Mon, Aug 30th 2010, 05:25 PM

The Ministry of Agriculture has moved to “substantially increase” the production of Bahamian mutton.

A series of workshops have been launched aimed at addressing the needs of mutton producers.

“This exercise will lead to an appreciable and sustainable increase in mutton production over the next several years,” said Agriculture Minister, Lawrence S ‘Larry’ Cartwright.

Presently there is a decline in Bahamian mutton production despite “a constantly growing demand” for it,” he noted

“The share of the market that has not been supplied by Bahamian producers has naturally been supplied by imported meat, which, in 2009, amounted to some $5 million,” he said.

Mr Cartwright was speaking at a workshop on Small Ruminant Production for New Providence producers at the Food and Safety Technology Lab on August 26.

The Inter-American Institute for Cooperation in Agriculture identified the consultants who visited The Bahamas for the occasion.

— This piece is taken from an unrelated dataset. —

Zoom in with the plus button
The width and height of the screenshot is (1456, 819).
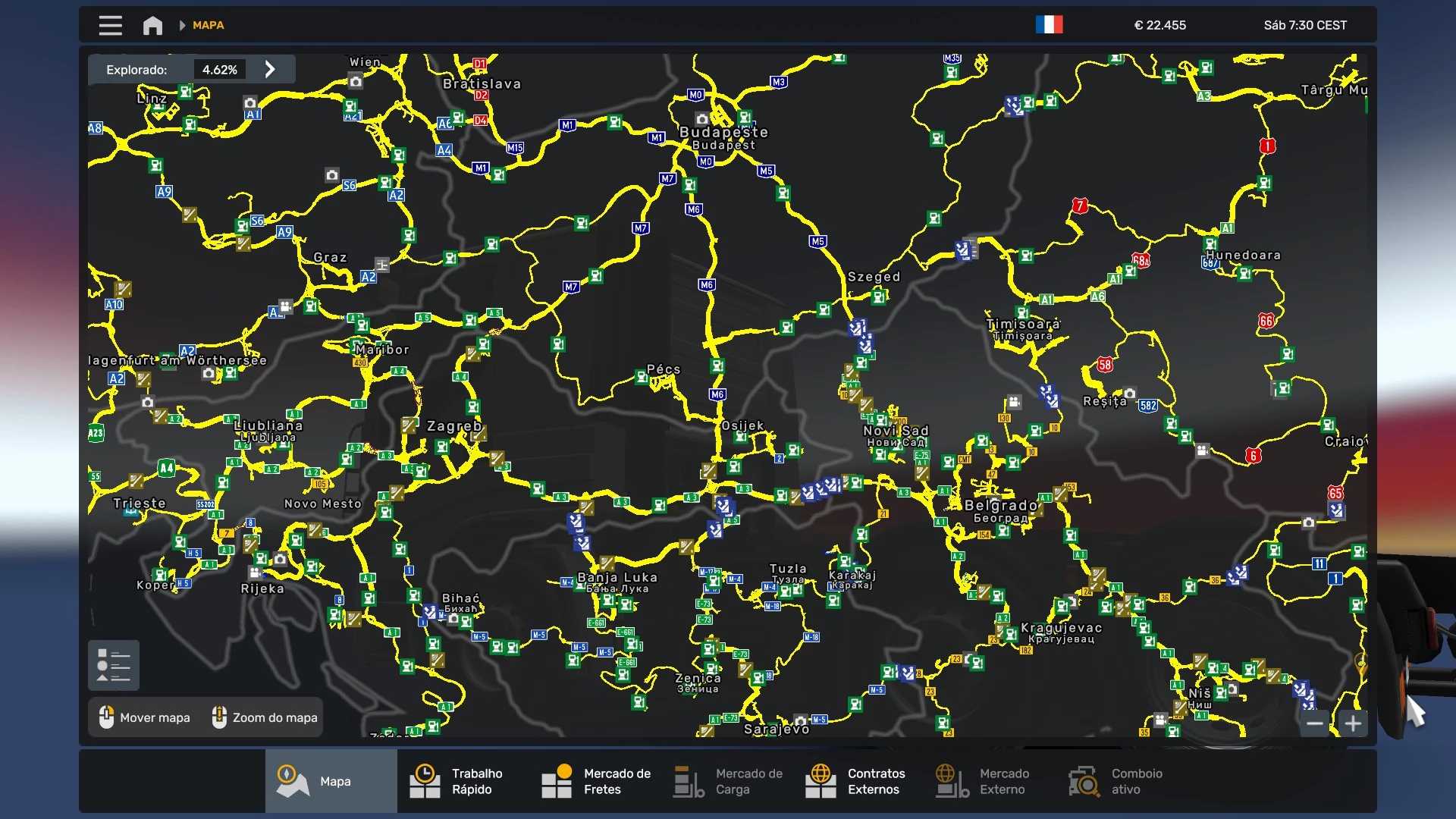tap(1353, 723)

Mr Cartwright underscored the “serious problem to livestock posed by stray dogs.”

Parliament recently passed the Animal Protection and Control Act which, among other things, establishes animal control units, to be manned by wardens with powers to restrain and impound animals that might be preying on sheep and goats, Mr Cartwright explained.

“Much work has to be done in improving livestock production in general and ensuring in particular that there is a substantial increase in the production of local goat and sheep over the next five years,” Mr Cartwright said.

The workshops will review issues facing livestock producers and propose programmes that would reverse the negative trend in Bahamian mutton production, he added.

They also seek to have created a viable industry capable of providing a meaningful level of income and an acceptable standard of living for producers.

“At the same time valuable foreign exchange would be saved and job opportunities created not only in production but also in marketing,” said Mr Cartwright.

“At the end of the workshops participants will have obtained the kind of knowledge that should result in higher levels of income for farmers and improved quality of mutton for consumers.”

This initiative dovetails with the Ministry’s embryo transplant programme, started in 2008.

“The success of the embryo transplant project in introducing improve characteristics into the local genetic pool will depend to a large extent on the general improved husbandry practices that farmers will have to adopt,” he said. “These are the practices these workshops are intended to impart.”